WRITTEN TASK: Starting at the line that contains "You are a computer-use" and stopping after the line that contains "pyautogui.click(x=996, y=336)", recast the lines below as a numbered list with blank lines dropped. Leave the pictures out of your answer.

EXERCISE INPUT:
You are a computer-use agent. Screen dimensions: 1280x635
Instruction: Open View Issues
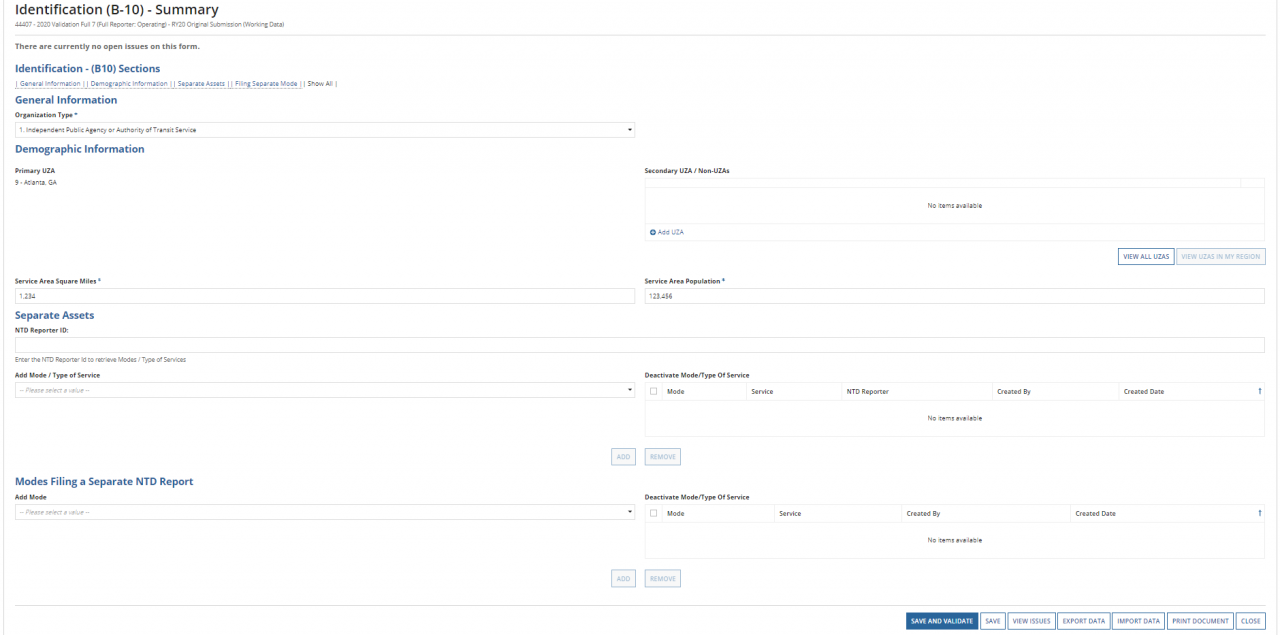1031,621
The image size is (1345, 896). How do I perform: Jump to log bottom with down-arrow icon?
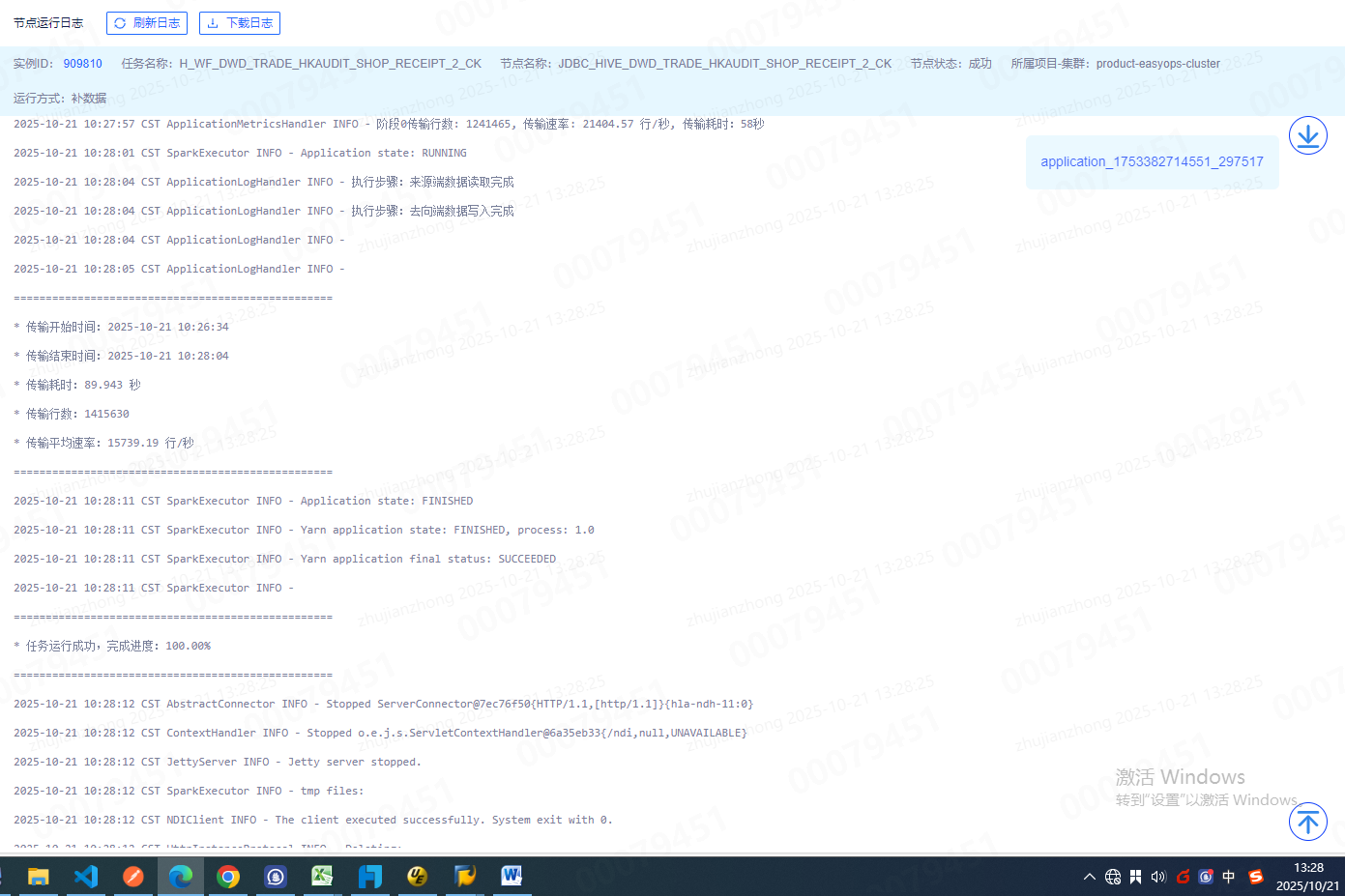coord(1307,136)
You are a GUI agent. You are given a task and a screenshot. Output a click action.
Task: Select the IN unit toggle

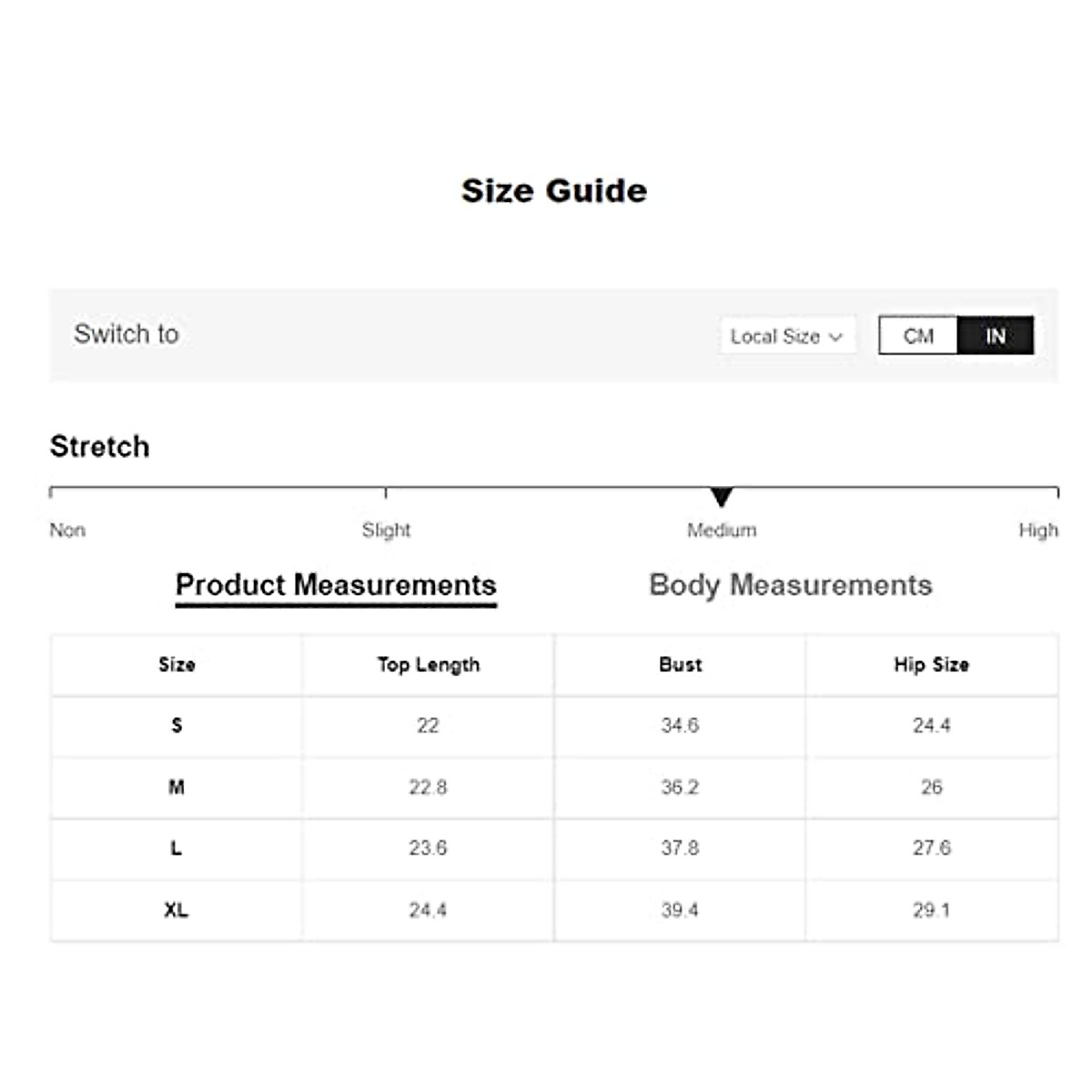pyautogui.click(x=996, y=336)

---

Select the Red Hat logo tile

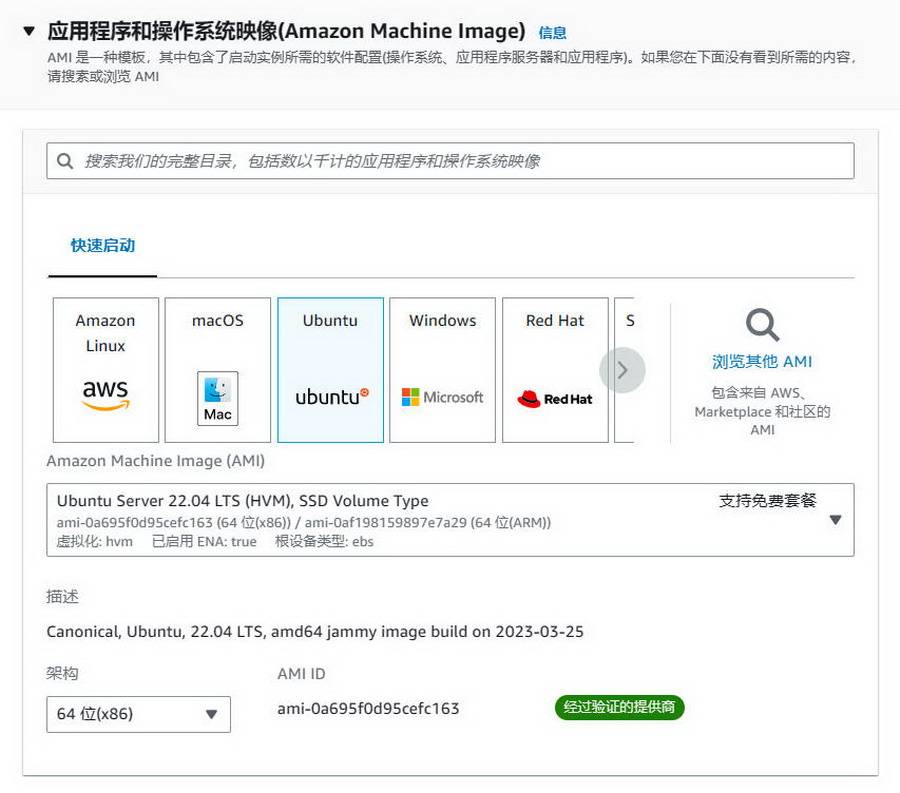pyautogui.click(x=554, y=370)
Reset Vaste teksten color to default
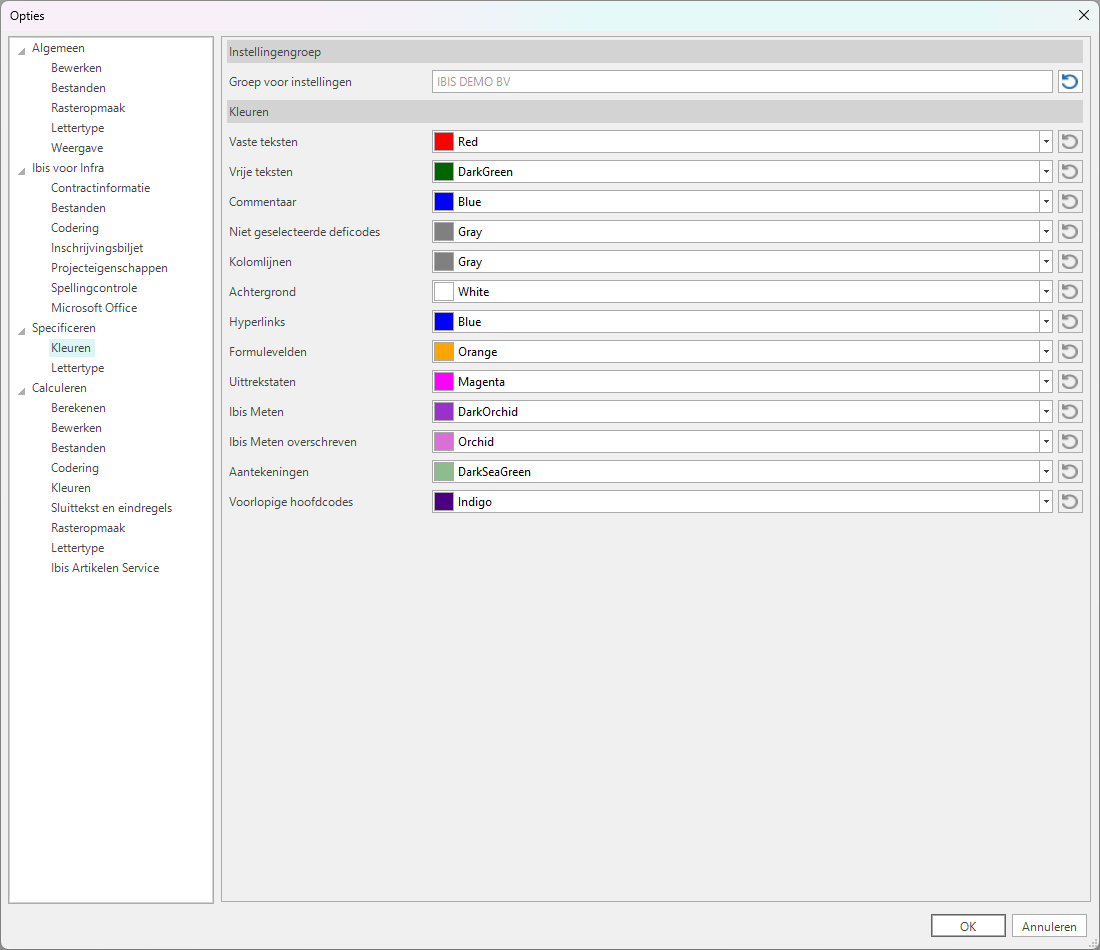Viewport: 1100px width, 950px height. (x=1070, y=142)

FINAL ANSWER:
1. You are a computer-use agent. Screen dimensions: 1280x635
2. Instruction: Open View Issues
3. 1031,621
4. The image size is (1345, 896). How do I perform: Jump to log bottom with down-arrow icon?
5. coord(1307,136)
6. You are a GUI agent. You are given a task and a screenshot. Output a click action.
7. Task: Select the IN unit toggle
8. pyautogui.click(x=996, y=336)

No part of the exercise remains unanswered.